Liam proves that Asperger’s syndrome is no barrier to employment

Friday, 20 September 2019

When Liam was diagnosed with Asperger’s syndrome 15 years ago, his parents were told that he would never be able to hold down a job and that he would be dependent on them for the rest of his life.

Liam and his family chose not to listen to that advice.

According to Liam’s father, Brian, securing employment is the latest in a long list of goals that Liam has achieved to help him prepare to take his place in society.

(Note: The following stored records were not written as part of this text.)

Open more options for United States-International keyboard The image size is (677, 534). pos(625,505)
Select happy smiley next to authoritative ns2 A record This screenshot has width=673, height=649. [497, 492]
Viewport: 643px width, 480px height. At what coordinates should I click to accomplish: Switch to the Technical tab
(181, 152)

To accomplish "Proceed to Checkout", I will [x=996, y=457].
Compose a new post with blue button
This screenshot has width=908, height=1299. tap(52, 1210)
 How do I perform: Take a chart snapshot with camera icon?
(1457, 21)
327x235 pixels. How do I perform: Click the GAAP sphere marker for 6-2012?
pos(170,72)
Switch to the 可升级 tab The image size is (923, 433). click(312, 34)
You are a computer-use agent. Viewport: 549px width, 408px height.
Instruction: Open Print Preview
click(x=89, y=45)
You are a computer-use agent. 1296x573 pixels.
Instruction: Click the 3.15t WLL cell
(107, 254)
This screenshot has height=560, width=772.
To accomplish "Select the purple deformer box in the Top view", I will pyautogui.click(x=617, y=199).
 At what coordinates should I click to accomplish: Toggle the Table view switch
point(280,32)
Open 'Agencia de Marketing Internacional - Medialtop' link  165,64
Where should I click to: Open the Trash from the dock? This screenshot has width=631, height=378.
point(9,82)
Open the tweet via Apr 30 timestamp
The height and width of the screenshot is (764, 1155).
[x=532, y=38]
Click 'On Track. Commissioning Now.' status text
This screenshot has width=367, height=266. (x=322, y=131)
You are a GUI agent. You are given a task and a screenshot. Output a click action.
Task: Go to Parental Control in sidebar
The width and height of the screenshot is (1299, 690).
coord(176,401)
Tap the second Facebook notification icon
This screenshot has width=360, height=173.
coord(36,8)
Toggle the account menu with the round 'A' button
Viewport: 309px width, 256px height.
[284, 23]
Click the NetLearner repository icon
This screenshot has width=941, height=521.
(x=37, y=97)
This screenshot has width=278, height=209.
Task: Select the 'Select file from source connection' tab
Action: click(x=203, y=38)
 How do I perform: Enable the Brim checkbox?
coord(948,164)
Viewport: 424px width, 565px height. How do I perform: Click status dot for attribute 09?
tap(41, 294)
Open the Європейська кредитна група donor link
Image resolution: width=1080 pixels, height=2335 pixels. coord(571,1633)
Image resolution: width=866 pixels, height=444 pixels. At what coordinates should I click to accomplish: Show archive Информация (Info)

Almost six months into his new job as a data analyst with Construction Skills Queensland (CSQ), Liam has developed two things. The first is a love of Excel (something he didn’t think would happen), the second is a new sense of independence and self-confidence.

“I like that I’m learning something new every day. Especially with Excel. I’ve been learning how to use it more and now I really think it’s fun,” he said.

Now that he has a job Liam, just like many young men in their early 20s, is looking forward to moving out of home into his own apartment.

His parents’ pride in Liam’s success is clear. Brian explained that goal setting had been an important step in helping Liam develop life-skills.

“We started with smaller goals, and over time have built up to bigger goals,” Brian said.

“Attending mainstream school, attending TAFE after high school, completing a degree in computer science at QUT.  Employment was certainly the next major goal.

“Since starting work, Liam has become more confident in himself and has become more independent. He’s happier in himself doing this job,” he said.

Robert Sobyra, Director of Evidence, Data and Innovation said Liam has become an important member of the research team.

“Liam himself talks about how important having a job is to his sense of independence and being self-sufficient. And it all comes back to being meaningfully employed and making a contribution to the world. As a labour economist myself I don’t think there’s anything more important than that,” Robert said.

According to Liam, without the support of EPIC, he probably wouldn’t have found CSQ.

Robert also described the experience of working with EPIC as a positive one.

“What EPIC has allowed us to do is to really understand how to accommodate and adapt to the needs of the people coming into our organisation.”

When it comes to his team at CSQ, Liam explains that while he isn’t a very social person he likes working with his team and that the people he works with are very friendly.

Liam’s message for other employers is clear.

“There’s definitely a job for everyone. We Asperger’s people are very smart in our chosen field. Don’t underestimate us. Ever.”